Mother killed partner and daughter 'to stop vampires taking over world'

Updated

A mother killed her partner and their four-year-old daughter to "prevent the world being taken over by vampires", a court heard.

Shelley Christopher, 36, was mentally ill when she stabbed 42-year-old Richard Brown, 29 times and daughter Sophia six times before inserting wooden objects into their bodies to stop them turning into the fictional demons.

Christopher also attacked another child and put a pencil in her body, but despite her injuries, the girl, who cannot be identified, survived, prosecutor Crispin Aylett QC told jurors.

Two days before the killings in February, Christopher, of Colville Square, Notting Hill, west London, went to a Mental Health Unit in north Kensington where she told staff that someone was "out to get" her.

But she refused pleas by a doctor and nurse to stay at the unit and went home.

Christopher is on trial at the Old Bailey on two counts of murder and one attempted murder which she denies by reason of insanity.

Opening the trial, Mr Aylett told jurors: "I'm afraid that this is a distressing case which you will find both terrible and tragic.

"Ms Christopher was later to tell a psychiatrist that, on the day of the killings, she had received a signal instructing her to kill her family in order to prevent the world from being taken over by vampires."

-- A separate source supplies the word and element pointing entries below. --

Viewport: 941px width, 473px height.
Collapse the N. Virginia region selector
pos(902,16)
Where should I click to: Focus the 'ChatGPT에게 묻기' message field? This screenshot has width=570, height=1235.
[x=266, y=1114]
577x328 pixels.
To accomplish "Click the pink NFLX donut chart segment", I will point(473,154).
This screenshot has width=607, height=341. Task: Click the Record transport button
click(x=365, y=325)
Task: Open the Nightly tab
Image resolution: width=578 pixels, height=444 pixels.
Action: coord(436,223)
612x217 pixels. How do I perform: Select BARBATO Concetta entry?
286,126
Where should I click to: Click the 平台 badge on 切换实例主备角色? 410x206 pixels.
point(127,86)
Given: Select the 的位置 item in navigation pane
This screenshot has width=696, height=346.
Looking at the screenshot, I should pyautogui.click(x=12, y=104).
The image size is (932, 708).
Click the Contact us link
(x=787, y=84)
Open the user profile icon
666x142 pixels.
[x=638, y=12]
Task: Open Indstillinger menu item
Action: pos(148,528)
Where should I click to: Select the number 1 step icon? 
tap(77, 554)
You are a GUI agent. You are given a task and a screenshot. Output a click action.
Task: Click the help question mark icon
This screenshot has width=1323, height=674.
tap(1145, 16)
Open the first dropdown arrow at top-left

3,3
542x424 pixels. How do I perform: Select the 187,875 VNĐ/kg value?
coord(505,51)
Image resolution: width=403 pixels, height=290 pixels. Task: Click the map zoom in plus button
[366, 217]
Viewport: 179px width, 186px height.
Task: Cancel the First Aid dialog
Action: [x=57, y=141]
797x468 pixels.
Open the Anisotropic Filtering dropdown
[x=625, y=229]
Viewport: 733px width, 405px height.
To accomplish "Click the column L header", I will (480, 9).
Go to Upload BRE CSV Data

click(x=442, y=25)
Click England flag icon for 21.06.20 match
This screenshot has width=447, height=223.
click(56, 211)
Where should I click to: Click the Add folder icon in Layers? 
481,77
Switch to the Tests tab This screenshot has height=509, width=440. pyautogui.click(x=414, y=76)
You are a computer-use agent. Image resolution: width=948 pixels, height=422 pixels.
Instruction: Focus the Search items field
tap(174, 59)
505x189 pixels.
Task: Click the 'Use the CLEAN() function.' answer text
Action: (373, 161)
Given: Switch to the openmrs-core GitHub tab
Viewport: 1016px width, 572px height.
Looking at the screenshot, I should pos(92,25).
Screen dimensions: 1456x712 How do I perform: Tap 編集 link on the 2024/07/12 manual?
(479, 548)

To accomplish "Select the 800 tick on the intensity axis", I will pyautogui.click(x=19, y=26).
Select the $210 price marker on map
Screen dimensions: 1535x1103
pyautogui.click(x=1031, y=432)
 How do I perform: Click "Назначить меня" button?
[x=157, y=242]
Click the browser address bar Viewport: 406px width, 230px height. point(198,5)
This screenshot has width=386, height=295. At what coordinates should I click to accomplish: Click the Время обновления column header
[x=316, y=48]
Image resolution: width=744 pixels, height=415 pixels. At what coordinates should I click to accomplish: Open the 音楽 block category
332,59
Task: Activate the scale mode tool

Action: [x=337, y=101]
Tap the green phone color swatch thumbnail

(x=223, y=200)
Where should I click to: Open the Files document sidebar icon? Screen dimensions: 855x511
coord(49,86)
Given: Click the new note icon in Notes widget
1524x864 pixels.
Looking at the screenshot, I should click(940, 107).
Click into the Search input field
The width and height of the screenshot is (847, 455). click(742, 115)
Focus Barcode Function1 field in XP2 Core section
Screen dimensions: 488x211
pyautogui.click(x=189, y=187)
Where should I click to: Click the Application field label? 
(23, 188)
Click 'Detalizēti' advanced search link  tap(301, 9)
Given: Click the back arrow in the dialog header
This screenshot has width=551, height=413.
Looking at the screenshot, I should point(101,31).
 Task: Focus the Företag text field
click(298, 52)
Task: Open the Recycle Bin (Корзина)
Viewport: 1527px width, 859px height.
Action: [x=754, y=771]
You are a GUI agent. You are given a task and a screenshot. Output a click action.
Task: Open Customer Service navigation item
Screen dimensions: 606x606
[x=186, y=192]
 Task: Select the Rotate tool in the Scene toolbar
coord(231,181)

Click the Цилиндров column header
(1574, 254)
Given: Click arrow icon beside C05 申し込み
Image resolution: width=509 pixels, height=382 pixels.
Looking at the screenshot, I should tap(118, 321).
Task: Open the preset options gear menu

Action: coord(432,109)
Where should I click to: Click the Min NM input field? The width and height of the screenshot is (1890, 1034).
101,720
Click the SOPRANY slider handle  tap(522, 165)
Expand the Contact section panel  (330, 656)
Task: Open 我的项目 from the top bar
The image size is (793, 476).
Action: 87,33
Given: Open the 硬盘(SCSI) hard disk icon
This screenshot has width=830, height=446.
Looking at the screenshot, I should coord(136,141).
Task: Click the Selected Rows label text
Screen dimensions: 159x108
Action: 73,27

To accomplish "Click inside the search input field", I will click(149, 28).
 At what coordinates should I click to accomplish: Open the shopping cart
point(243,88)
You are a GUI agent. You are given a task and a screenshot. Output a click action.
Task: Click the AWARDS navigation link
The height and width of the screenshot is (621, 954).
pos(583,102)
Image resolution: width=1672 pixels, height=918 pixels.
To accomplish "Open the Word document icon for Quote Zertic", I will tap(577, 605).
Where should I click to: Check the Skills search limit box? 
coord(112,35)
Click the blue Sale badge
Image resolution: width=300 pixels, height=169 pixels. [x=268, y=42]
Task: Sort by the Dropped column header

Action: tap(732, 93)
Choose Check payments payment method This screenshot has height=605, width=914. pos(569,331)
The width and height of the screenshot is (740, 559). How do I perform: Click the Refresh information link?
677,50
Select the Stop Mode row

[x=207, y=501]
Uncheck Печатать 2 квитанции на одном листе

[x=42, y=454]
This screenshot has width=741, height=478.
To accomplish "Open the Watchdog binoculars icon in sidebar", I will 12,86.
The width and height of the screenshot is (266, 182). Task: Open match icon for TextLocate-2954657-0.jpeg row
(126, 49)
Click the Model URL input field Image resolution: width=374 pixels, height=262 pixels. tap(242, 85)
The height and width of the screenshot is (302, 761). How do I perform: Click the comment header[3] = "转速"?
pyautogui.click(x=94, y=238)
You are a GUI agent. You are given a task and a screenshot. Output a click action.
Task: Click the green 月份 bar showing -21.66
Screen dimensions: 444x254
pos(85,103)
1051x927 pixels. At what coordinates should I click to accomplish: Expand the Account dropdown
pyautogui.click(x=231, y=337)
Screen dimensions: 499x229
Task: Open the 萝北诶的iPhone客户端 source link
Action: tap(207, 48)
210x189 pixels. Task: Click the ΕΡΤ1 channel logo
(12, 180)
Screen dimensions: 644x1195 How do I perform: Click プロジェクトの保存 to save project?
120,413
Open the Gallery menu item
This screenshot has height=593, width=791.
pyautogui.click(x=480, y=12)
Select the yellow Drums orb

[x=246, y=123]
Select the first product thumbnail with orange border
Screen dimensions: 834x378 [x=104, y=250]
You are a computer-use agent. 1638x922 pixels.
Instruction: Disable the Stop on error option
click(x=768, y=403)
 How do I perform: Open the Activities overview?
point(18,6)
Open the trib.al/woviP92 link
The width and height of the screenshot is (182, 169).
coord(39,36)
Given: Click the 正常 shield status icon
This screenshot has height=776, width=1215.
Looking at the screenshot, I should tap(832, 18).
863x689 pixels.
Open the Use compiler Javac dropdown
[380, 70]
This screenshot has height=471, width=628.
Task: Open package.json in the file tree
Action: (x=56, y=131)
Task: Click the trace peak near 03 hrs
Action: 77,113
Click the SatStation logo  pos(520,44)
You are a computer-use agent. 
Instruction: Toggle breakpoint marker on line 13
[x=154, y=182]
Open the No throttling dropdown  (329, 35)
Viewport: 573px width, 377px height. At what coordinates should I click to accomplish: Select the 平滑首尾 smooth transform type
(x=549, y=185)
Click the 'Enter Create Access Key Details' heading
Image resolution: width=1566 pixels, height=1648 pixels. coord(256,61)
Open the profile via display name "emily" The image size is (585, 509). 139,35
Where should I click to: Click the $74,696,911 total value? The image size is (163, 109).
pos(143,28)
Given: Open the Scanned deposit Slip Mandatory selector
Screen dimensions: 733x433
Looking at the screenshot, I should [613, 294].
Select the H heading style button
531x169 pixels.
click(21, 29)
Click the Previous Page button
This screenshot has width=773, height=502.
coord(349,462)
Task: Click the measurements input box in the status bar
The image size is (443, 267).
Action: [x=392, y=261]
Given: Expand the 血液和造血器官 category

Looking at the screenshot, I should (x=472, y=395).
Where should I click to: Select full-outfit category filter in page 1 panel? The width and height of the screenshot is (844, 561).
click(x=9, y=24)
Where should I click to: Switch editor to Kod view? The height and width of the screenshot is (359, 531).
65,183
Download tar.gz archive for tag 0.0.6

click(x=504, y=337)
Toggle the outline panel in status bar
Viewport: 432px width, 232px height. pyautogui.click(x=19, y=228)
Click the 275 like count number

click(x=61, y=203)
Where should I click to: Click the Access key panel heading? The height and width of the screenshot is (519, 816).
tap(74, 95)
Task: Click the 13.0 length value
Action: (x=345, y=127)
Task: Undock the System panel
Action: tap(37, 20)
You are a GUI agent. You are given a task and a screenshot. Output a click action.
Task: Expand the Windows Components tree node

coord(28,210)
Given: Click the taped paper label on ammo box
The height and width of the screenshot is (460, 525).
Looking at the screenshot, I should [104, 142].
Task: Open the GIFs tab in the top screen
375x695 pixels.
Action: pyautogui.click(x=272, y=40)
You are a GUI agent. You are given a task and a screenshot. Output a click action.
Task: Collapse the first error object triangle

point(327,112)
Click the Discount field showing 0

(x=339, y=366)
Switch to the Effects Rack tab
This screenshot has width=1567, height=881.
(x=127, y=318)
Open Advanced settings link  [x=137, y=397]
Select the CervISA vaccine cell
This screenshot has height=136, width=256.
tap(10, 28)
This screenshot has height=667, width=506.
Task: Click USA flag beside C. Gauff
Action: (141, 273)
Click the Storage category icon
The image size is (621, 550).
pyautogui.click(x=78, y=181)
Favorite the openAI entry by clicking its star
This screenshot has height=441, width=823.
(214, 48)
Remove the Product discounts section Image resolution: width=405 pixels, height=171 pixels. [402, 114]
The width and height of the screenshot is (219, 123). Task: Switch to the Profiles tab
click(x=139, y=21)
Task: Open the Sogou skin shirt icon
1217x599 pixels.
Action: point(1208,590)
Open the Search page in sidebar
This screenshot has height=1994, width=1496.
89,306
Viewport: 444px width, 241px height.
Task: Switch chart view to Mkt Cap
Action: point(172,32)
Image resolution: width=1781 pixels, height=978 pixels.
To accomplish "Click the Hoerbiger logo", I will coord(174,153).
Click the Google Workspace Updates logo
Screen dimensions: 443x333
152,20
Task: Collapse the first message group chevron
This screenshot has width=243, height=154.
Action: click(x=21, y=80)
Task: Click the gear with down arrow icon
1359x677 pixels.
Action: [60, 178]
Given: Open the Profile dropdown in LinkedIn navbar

"The signal had come from a light bulb in the ceiling. She had done - or tried to do - what she was told.

"After she had attacked each of them with a knife, the light bulb had told her to put something wooden into each of their chests in order to stop them from becoming vampires."

The prosecutor went on: "That Ms Christopher must have been mentally unwell at this time is borne out by the findings of the doctors who examined the victims.

"From Richard's chest cavity, the pathologist recovered part of a child's paint brush. The pathologist who examined Sophia's body retrieved part of a pencil."

A psychiatrist concluded that Christopher, who is now in a secure mental hospital, had been suffering from a psychotic illness - most probably paranoid schizophrenia - when she killed her partner and child.

Mr Aylett told jurors that when a defendant enters a plea of not guilty by reason of insanity, it is for them, not a judge or psychiatrist, to decide the case on the evidence.